Metaphor opens up wordplay; Chief Keef made a conscious decision to shut it down. His songs are lyrically, rhymically, and emotionally diminshed, which is why they sound so airless and claustrophobic: “for all its familiarity, the mixtape is noticeably alien, with the young Keef leaving behind Flocka’s headbanging intensity for a delivery and presence that is unsettlingly calm and unemotional.” It’s not even fatalistic, because that would imply a self-consciousness, a moral consideration, that isn’t there in the lyrics. It just is, over and over again. Not for nothing is the scene he’s from called drill-hop, both meanings of the word drill implied.
This is what scares people about Chief Keef. Whether it’s Cozart himself or the persona he creates through Keef, he sounds gone and done at 17, with no distance from the violence of his lyrics, distance that would allow at least a ray of hope in:
His neck and hands are already covered in ink, creating a deeper cast to his already dark skin. His dreadlocks are just long enough in the front that he stares out from under them like a veil…. A man called Success with an ambiguous role in the crew adds, “An average little kid in Chicago is probably eight. When you hit nine, 10, you ain’t little no more.”
It scared the VP at Interscope who signed him—it’s why he was signed, of course. It scared my former colleague Jessica Hopper, who reported on Chief Keef for the Tribune, so much so that she asked if her city was gone in an elegiac essay: “It feels like too much to bear witness to, this city, these days…. I dreamt of Keef’s baby, who is only 2 months older than my littlest baby. I dreamt of Lupe crying after he cried on MTV, which is I think how everyone feels. It was the most emotionally fatiguing story I have reported in years. The messed up city is getting the pop star it deserves in Keef.”

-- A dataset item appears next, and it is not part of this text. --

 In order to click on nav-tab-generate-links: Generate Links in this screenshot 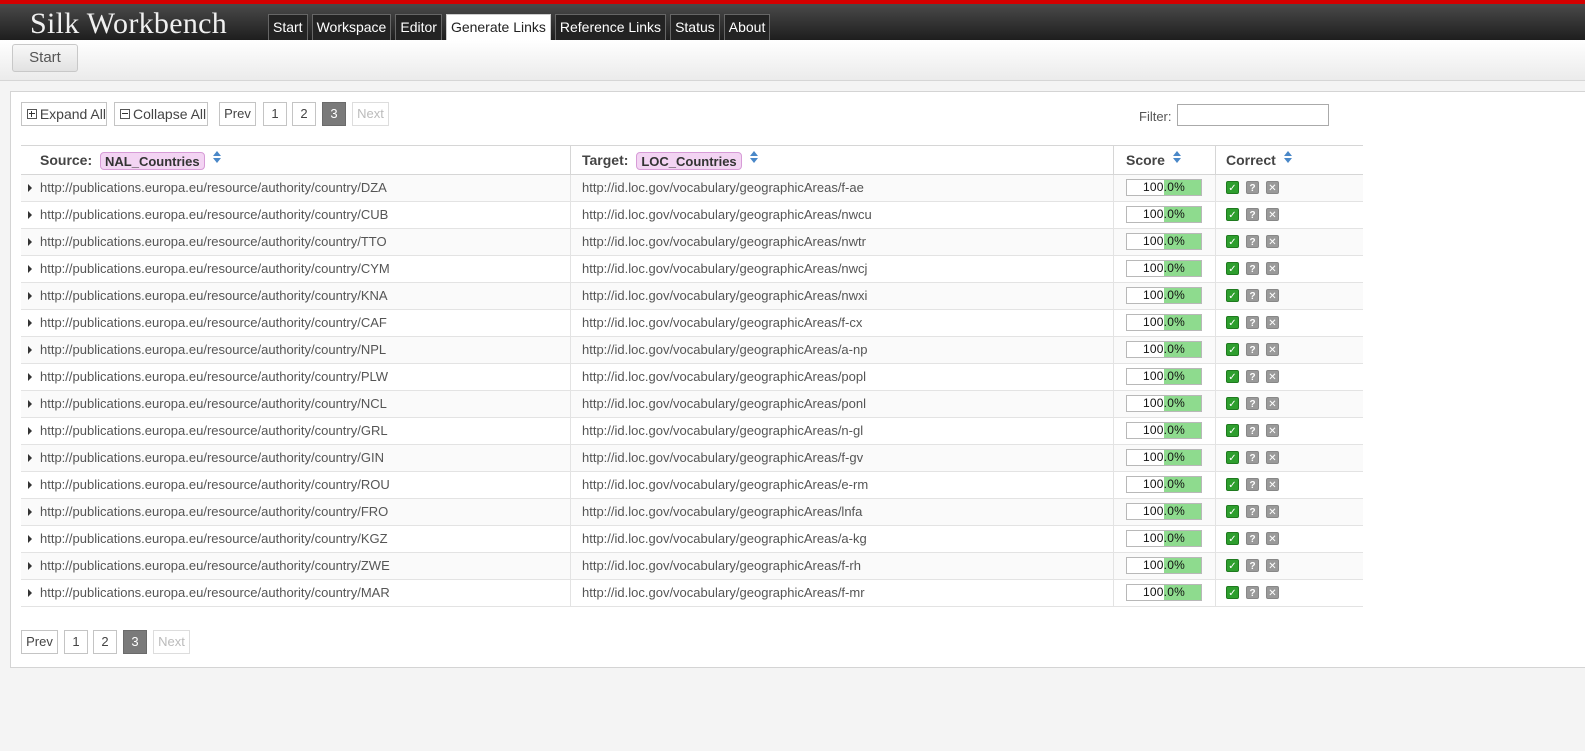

Chief Keef broke through because his music found one new hard vein of fear, not by caking on further layers of blood but with bloodlessness, shocking with its absence of shock. Felipe Delerme’s revelatory piece for Fader, “Chief Keef: Lost Boys” echoes Hopper’s reaction to Chief Keef’s fatiguing story, music, and hometown:
Keef’s notoriety comes primarily from “I Don’t Like,” a menacing anthem a local party promoter describes as the perfect Chicago song because “[redacted] just hate everything out here.” Kanye West, the city’s most infamous hip-hop export, who also described his hometown as “the city of hella haters….”
That in turn echoes farther back to another violent Chicago summer: “I think the people from Mississippi ought to come to Chicago to learn how to hate.”